[Data on locating visible targets]
::::::::

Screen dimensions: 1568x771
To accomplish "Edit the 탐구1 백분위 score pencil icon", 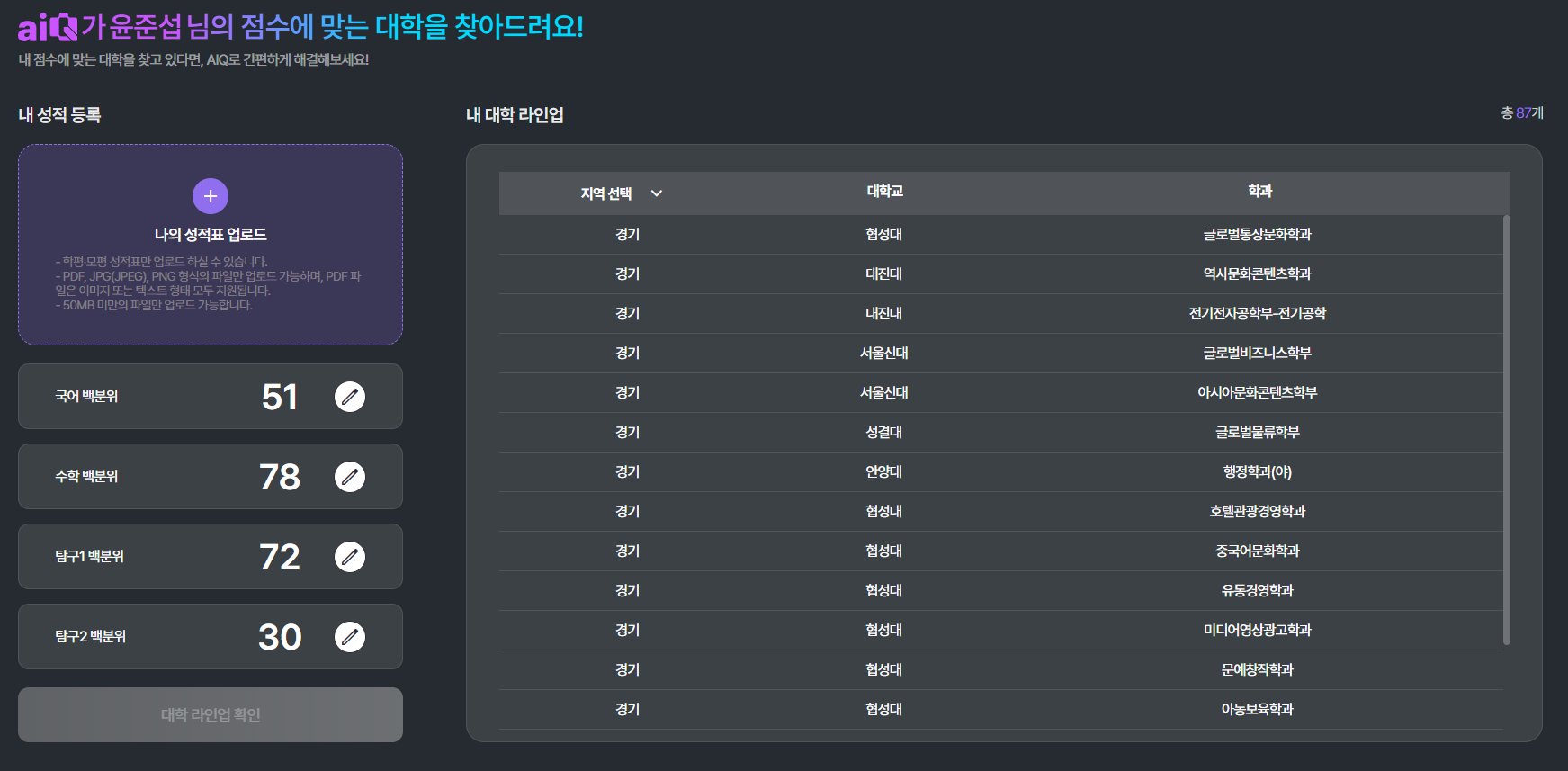I will pos(350,557).
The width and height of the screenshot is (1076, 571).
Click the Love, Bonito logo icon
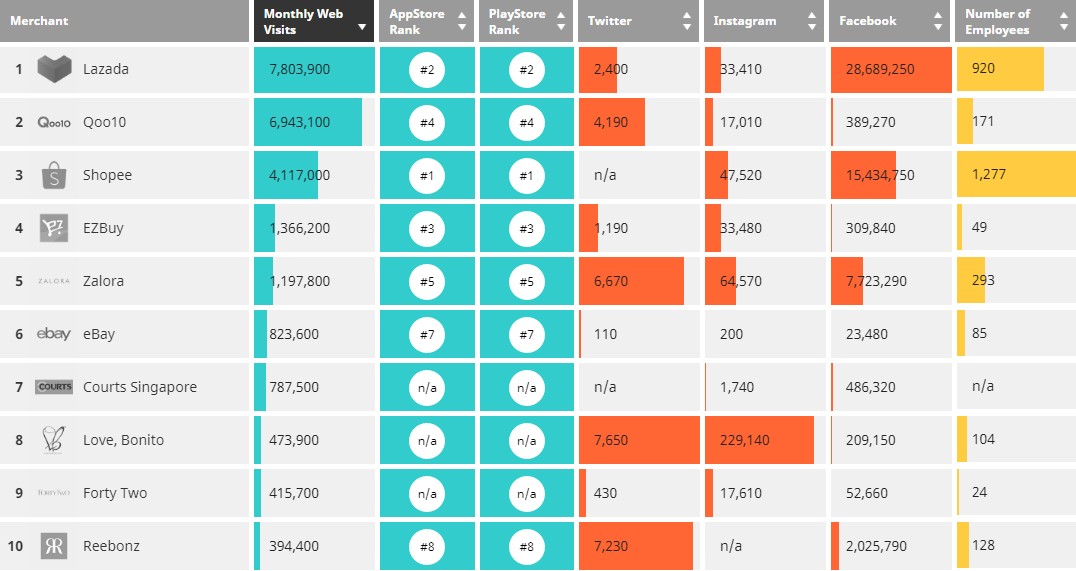(x=54, y=440)
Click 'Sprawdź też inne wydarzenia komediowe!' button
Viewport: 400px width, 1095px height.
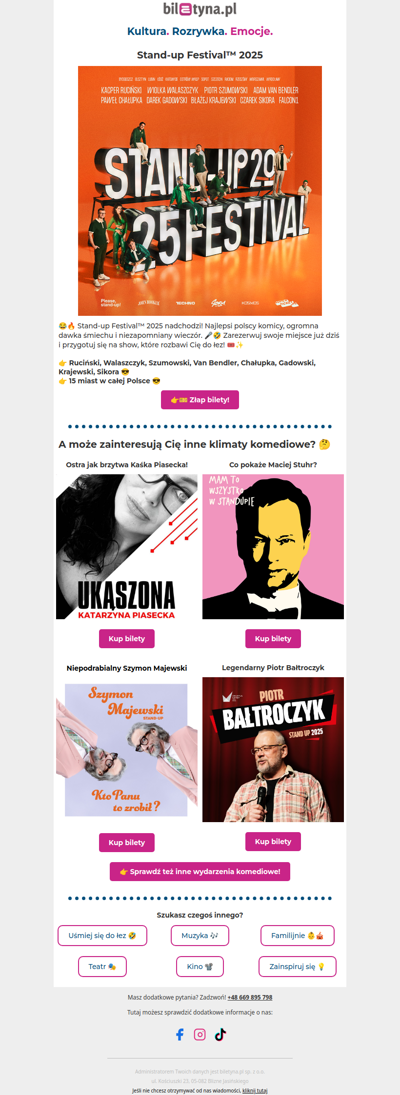coord(200,872)
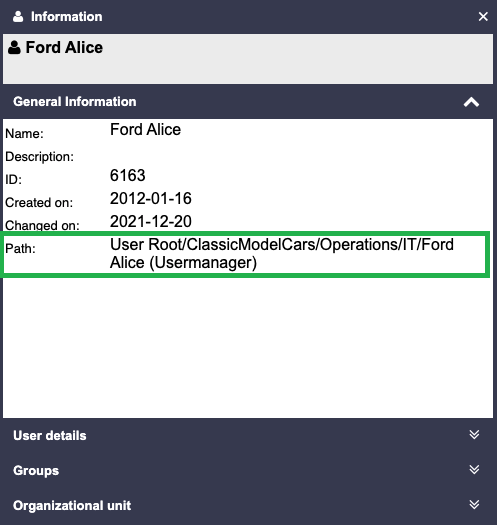Close the Information panel
Viewport: 497px width, 525px height.
pos(483,16)
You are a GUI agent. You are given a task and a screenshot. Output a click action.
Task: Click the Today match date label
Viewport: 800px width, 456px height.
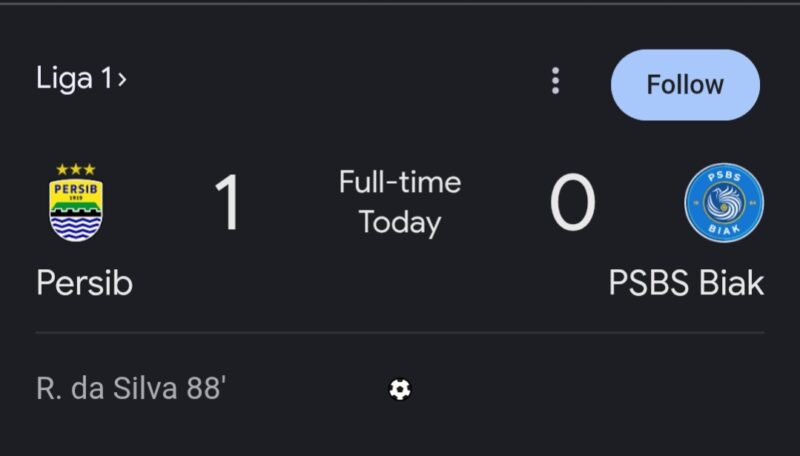point(400,223)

::::::::

• STATED EXERCISE: Gather each line of the records that contains the word "screenshot", treating uppercase and lowercase letters as distinct.

• EXERCISE RESULT:
The width and height of the screenshot is (1076, 571).
You are a GUI agent. You are given a task and a screenshot. Output a click action.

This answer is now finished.